Aspergillus fumigatus is one of the most widespread airborne fungi. Aspergillus fumigatus is more frequently the cause of systemic aspergillosis, chronic pulmonary aspergillosis, and allergic bronchopulmonary aspergillosis (Latgé and Chamilos, 2019; Ibrahim et al., 2024).

In A. fumigatus, β-glucans are major structural components of the cell wall, contributing to cellular rigidity, morphogenesis, immunostimulatory action, and environmental protection. Immunostimulatory use of β-glucans against fungal infections, especially those caused by the opportunistic fungal pathogen A. fumigatus, which has opportunistic invasiveness, has recently attracted considerable scientific and clinical interest. Thus, β-glucans are efficient modulators of the immune system that enhance host resistance without cytotoxicity and therefore represent ideal candidates for adjunctive immunotherapy in immunocompromised patients (Amirinia et al., 2025).

The mechanism by which the immunostimulatory effect of β-glucan occurs through the process of induction of immunity, where the monocytes and macrophages are epigenetically repolarized to respond to the fungal pathogen in a more enhanced manner, even in the absence of T-cells, is a clear advantage in T-cell dysfunctional patients (Acevedo et al., 2021).

Interleukin-21 (IL-21) belongs to the common gamma-chain (γc) family of cytokines and is mainly produced by CD4+ T helper cells, particularly T follicular helper (Tfh) and Th17 cells. Bcl-6 and c-Maf are transcription factors that strictly control the IL-21 expression. The effects of IL-21 on cells are mediated by the IL-21 receptor (IL-21R) and the standard gamma chain, which is shared with other cytokines such as IL-2, IL-4, IL-7, and IL-15. The JAK-STAT signaling pathway (primarily STAT1 and STAT3) activates the transcription of genes controlling cell growth, differentiation, and apoptosis when bound. (Spolski and Leonard, 2014).

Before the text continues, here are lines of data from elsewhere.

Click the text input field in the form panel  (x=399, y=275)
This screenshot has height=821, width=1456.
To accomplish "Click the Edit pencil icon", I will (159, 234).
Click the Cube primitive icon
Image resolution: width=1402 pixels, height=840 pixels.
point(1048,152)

The pleiotropic effects of IL-21 on innate and adaptive immune cells are well documented enter. IL-21 is a potent stimulator of B-cell proliferation, isotype class-switching, and plasma cell differentiation; hence, it is a master regulator of the germinal center response. Moreover, IL-21 stimulates Th17cell differentiation, growth, and functional preservation in an autocrine loop. It also affects the activation of CD8+ T cells and NK cells, increasing their cytotoxic capacity. Such a wide range of activities makes IL-21 a key cytokine target for developing an effective humoral and cellular immune response (Bellemare-Pelletier and Haddad, 2021).

The Th17 response and antibody production are crucial for mounting an immune response against A. fumigatus in fungal infections, with IL-21 as a key factor. Recruitment and activation of neutrophils increase the clearance of A. fumigatus conidia and hyphae, and the IL-17 and IL-21 axis facilitates this process. In addition, IL-21 promotes the production of high-affinity, opsonizing antibodies against fungal antigens by acting on Tfh and B cells in germinal centers (Gresnigt et al., 2014; De Jesus and Ng, 2022).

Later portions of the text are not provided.